▶ _Text shown_
-- Begin --

Another Frenchman was due to be honoured too as he was the first who came in contact with gunman Ayoub El Khazzani and tried to stop him. But he has asked to remain anonymous.
   
Here are the five and the role they played in foiling what could potentially have been a bloodbath:
 
Spencer Stone
 
Spencer Stone, a US Air Force member, was the first to reach the gunman before being slashed in the neck and hand with a box-cutter.
   
He had just woken up from a "deep sleep" when he turned around and saw the alleged attacker, who was holding an AK-47, and he ran towards him, his friend Alek in close pursuit.
   
"We tackled him and he hit the ground, and Alek grabbed the gun while I put him in a choke hold. He kept pulling more weapons left and right.
   
"He pulled out a hand gun and a box cutter and started jabbing at me with that."
   
The 23-year-old was described by the others as strong and quick, and with the presence of mind to help stanch the bleeding from the seriously wounded passenger, even while hurt himself.
    
"I saw he was squirting blood out of his neck and I was going to use my shirt, but that wouldn't have worked.
   
"I stuck two of my fingers in the hole and found what I thought to be the artery and pushed down and the bleeding stopped, and I held that until the paramedics got there.
   
An airman first class, he is stationed at Lajes Air Base in the Azores. Stone is originally from the Sacramento suburb of Carmichael in California.

-- End --

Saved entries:

-- Begin --

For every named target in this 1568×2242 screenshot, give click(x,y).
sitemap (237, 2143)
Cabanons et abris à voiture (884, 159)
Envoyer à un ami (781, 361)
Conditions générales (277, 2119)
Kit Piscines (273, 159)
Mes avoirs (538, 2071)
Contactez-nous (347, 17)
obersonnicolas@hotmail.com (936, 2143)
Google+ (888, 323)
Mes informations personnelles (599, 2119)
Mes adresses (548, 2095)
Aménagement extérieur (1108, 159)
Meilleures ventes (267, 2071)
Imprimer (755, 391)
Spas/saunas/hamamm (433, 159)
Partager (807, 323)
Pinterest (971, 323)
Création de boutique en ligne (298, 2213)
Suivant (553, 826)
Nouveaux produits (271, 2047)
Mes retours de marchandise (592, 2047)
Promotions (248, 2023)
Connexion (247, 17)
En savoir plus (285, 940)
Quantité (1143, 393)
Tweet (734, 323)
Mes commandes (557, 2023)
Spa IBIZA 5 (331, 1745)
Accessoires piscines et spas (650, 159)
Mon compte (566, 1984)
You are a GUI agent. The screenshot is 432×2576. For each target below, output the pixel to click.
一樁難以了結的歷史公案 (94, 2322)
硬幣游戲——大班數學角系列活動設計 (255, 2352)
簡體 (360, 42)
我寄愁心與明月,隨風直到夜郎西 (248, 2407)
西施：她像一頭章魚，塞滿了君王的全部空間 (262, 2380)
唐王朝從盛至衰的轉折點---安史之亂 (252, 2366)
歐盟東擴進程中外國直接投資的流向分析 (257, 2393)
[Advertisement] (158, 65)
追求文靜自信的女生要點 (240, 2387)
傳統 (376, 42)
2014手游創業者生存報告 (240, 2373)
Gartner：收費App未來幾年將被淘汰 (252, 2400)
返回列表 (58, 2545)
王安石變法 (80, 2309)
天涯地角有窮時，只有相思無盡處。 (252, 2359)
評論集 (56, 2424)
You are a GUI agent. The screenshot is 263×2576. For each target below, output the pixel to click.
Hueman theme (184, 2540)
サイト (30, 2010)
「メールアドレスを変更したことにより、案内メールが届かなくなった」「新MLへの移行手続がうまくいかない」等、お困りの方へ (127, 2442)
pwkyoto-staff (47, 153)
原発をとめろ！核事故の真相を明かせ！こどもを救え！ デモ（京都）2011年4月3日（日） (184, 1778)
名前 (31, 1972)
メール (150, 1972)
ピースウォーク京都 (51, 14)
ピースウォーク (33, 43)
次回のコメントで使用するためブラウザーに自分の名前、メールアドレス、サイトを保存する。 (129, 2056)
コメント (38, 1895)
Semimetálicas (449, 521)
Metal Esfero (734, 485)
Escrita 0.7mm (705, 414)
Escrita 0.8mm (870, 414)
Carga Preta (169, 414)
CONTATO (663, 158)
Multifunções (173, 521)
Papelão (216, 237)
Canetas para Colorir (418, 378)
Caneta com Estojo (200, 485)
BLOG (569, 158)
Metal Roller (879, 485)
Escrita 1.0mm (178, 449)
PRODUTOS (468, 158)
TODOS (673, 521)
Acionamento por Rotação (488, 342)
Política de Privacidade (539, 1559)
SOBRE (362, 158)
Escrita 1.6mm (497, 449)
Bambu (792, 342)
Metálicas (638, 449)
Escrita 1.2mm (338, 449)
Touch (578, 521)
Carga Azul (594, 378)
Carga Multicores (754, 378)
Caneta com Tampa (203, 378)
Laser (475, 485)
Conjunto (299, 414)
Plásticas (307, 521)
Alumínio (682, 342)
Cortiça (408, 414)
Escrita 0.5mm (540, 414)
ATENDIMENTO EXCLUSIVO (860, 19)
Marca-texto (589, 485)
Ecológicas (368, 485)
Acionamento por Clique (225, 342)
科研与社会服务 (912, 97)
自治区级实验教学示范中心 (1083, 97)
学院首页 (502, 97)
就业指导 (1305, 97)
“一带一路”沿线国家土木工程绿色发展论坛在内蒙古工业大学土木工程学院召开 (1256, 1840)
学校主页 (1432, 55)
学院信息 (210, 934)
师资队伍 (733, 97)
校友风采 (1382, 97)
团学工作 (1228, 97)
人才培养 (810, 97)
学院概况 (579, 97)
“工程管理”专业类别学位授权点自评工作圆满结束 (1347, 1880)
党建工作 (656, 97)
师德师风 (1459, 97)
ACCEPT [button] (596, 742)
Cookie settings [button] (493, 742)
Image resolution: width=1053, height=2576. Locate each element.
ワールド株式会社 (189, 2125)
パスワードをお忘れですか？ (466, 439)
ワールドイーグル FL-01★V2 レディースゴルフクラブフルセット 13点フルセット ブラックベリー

-- End --

▶ _Your instructions_
Write out the passage about Spencer Stone word for word, everything from "Another Frenchman was" down to "with a box-cutter.".

▶ _Result of the task_
Another Frenchman was due to be honoured too as he was the first who came in contact with gunman Ayoub El Khazzani and tried to stop him. But he has asked to remain anonymous.
   
Here are the five and the role they played in foiling what could potentially have been a bloodbath:
 
Spencer Stone
 
Spencer Stone, a US Air Force member, was the first to reach the gunman before being slashed in the neck and hand with a box-cutter.